Segment Start: Source passage

I have a list inside a pandas dataframe and I want to filter it. For example, I have a dataframe like this:
{
"examples": [
{
"website": "info",
"df": [
{
"Question": "What?",
"Answers": []
},
{
"Question": "how?",
"Answers": []
},
{
"Question": "Why?",
"Answers": []
}
],
"whitelisted_url": true,
"exResponse": {
"pb_sentence": "",
"solution_sentence": "",
"why_sentence": ""
}
},
{
"website": "info2",
"df": [
{
"Question": "What?",
"Answers": ["example answer1"]
},
{
"Question": "how?",
"Answers": ["example answer1"]
},
{
"Question": "Why?",
"Answers": []
}
],
"whitelisted_url": true,
"exResponse": {
"pb_sentence": "",
}
},
]
}
my filter function:
def filter(data, name):
resp = pd.concat([pd.DataFrame(data),
pd.json_normalize(data['examples'])],
axis=1)
resp = pd.concat([pd.DataFrame(resp),
pd.json_normalize(resp['df'])],
axis=1)
resp['exResponse.pb_sentence'].replace(
'', np.nan, inplace=True)
resp.dropna(
subset=['exResponse.pb_sentence'], inplace=True)
resp.drop(resp[resp['df.Answers'].apply(len) == 0].index, inplace=True)
I want to remove the empty 'answers' elements in this dataframe. I have already filtered the empty 'problem_summary' elements using the following code:
resp['exResponse.pb_sentence'].replace(
'', np.nan, inplace=True)

Segment End: Source passage
Segment Start: Records provided

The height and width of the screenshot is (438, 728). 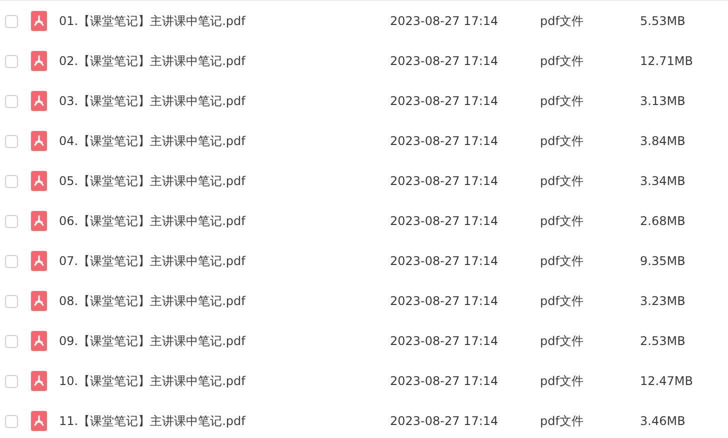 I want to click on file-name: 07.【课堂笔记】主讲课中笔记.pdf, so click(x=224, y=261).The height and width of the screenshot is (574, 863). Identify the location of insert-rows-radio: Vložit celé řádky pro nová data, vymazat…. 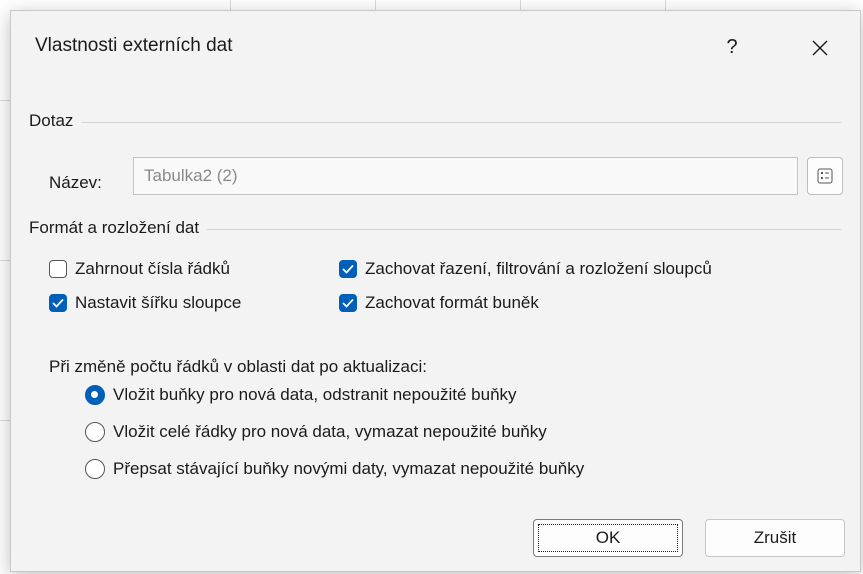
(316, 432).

Segment End: Records provided
Segment Start: Records provided

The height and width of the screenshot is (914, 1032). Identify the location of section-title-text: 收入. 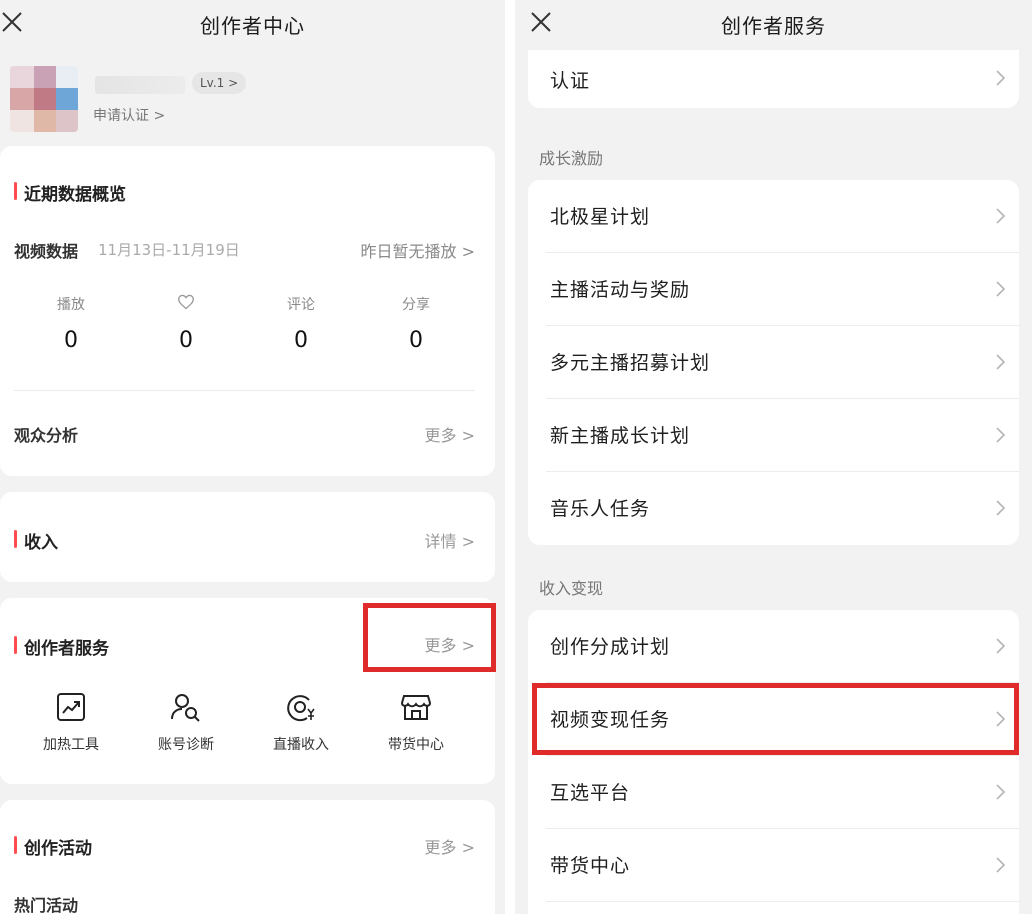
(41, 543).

Segment End: Records provided

» List of tasks:
**a.** In the pandas filtering question, what does the code replace empty strings in the 'exResponse.pb_sentence' column with?
**b.** Resume the pandas filtering question after its last line.

» Responses to the exercise:
**a.** np.nan

**b.**
resp.dropna(
subset=['exResponse.pb_sentence'], inplace=True)
How can I do the same for the 'answers' elements?
I don't actually expect a specific output. the following part of my code It throws the error "AttributeError: 'list' object has no attribute 'keys'". I think this is due to empty answers arrays, so I want to remove these parts.
resp.rename(
columns={0: 'Challenge', 1: 'Solution', 2: 'Importance'}, inplace=True)
# challenge deserializing
resp = pd.concat([pd.DataFrame(df_resp),
pd.json_normalize(resp['Challenge'])],
axis=1)
resp = pd.concat([pd.DataFrame(resp),
pd.json_normalize(resp['Answers'])],
axis=1)
error line:
29 resp = pd.concat([pd.DataFrame(resp),
---> 30 pd.json_normalize(resp['Answers'])],
31 axis=1)